Except it didn’t quite happen that way. The Oilers, suffocated by Florida, figured out a way to breathe oxygen back into their dying season.
We didn’t see it coming, or at least I didn’t see it coming. That’s because Edmonton, a team that had averaged over 3.5 goals a game this season, a team that saw the best player on the planet Connor McDavid, and Leon Draisaitl, one of the best players on the planet, combine for 238 regular season points, managed just four goals in the first three games. The Oilers were just smothered by Florida, like the New York Rangers, who the Panthers slowly and meticulously choked out of the playoffs a round earlier.
Then suddenly, goals flooded the ice. Eight in Game 4. Five in Game 5. Then five more in Game 6. Lamps were lit over and over and over and over, and Florida, who had looked totally unsolvable, whose goalie, Sergei Bobrovsky, seemed completely unbreakable, suddenly found themselves exactly where they didn’t want to be. Game 7.
But their plight is our delight. We get to follow what is arguably the most anticipated hockey game of the century.
Only one team has overcome a 3-0 series deficit in the Stanley Cup finals and it was over 80 years ago: well before helmets, before glass, but just after chicken wire lined the boards. A long, long time ago, and these days, it simply doesn’t happen. Tonight, it might.
Stick with us, more to come!
David will be here shortly. In the meantime, here’s Colin Horgan on tonight’s game:
No NHL team has come back from 3-0 down to win a Stanley Cup Final since the Toronto Maple Leafs did it against the Detroit Red Wings in April 1942. Now, 82 years later, the Edmonton Oilers may change that history. On Monday night on the edge of the Everglades, the Oilers will face off against the Florida Panthers in Game 7 and try to win their fourth straight to take the Cup and become the first Canadian NHL champions since the Montreal Canadiens in 1993. If it goes the Oilers’ way, the game will most likely be crowned one of the NHL’s all-time best – or at least one of the most memorable in league history. And the Oilers captain, a generational talent, will have come back to where his career with the team began.
26 June 2015 was a Friday and there was a buzz in the BT&T Center in Sunrise, Florida, home (still, under a different name) of the Panthers. It was NHL draft night, and the assumed No 1 pick was an 18-year-old from north of Toronto who’d lit up the Ontario Hockey League for three years and led Canada to a World Junior Championship the previous winter. Connor McDavid had been playing on another level his entire life, allowed to skate at age six with the nine-year olds and granted “exceptional status” to enter the OHL at age 15, a year early, where he became the most decorated player in the league’s history.
The Oilers were, on the other hand, coming off another dismal season.

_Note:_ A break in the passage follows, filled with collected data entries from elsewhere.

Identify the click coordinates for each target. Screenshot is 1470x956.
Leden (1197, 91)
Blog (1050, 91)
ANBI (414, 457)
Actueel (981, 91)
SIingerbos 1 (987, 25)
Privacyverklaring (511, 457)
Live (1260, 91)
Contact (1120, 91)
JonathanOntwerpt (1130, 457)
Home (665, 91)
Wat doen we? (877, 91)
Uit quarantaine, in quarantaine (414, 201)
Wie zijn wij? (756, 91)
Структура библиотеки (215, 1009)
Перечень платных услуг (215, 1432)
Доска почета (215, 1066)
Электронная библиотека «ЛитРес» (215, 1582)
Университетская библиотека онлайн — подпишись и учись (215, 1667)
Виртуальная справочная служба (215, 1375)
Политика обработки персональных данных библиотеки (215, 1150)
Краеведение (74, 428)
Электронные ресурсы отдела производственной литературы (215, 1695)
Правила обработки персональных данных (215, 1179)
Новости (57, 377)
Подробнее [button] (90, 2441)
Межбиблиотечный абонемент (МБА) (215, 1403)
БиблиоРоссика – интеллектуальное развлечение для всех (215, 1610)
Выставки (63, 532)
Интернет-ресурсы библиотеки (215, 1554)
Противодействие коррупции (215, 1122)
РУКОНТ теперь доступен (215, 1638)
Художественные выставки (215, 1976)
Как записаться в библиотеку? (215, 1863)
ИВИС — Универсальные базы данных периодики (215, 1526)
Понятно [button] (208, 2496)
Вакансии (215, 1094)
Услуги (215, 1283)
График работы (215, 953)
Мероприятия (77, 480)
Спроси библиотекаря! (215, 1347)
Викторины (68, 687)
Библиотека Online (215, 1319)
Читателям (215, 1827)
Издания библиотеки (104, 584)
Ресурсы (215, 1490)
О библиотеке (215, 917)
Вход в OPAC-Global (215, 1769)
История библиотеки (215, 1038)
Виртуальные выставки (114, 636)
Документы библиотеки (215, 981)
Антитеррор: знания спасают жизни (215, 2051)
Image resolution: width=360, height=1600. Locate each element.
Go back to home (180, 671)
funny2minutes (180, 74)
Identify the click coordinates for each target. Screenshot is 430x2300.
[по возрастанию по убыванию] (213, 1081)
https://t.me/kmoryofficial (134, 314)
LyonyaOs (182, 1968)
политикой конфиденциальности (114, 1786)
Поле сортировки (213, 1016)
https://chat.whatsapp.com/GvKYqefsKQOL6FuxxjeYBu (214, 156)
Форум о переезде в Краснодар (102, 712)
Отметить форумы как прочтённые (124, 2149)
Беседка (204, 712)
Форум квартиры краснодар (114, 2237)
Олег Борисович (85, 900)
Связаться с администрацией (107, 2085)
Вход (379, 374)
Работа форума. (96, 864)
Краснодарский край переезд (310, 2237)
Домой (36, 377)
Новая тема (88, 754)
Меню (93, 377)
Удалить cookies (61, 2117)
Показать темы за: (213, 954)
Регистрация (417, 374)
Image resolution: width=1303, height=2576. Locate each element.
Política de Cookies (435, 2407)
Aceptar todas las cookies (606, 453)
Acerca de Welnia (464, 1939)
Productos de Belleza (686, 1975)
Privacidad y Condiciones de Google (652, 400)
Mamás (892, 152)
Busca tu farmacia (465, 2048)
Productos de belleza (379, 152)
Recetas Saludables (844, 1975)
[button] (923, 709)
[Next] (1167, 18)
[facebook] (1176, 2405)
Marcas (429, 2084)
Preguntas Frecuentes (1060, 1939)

They’d finished second-last in the Western Conference. By 2015, the Oilers had become something of a perennial joke at the draft. The team picked first overall in 2010, 2011, and 2012, seventh overall in 2013, then third overall again in 2013 – each one a reflection of Edmonton’s poor performance. No matter how many top draft picks the Oilers added to the roster, they found themselves back at or near the bottom of the league over and over again. But then, here was McDavid. Could he finally be the answer?
“I think my expectations exceed any of those that anyone else puts on me,” McDavid told the Globe and Mail after the Oilers selected him first overall. “I just have to make sure I am playing my game. If I meet my expectations, the chances are I will meet everybody else’s as well.”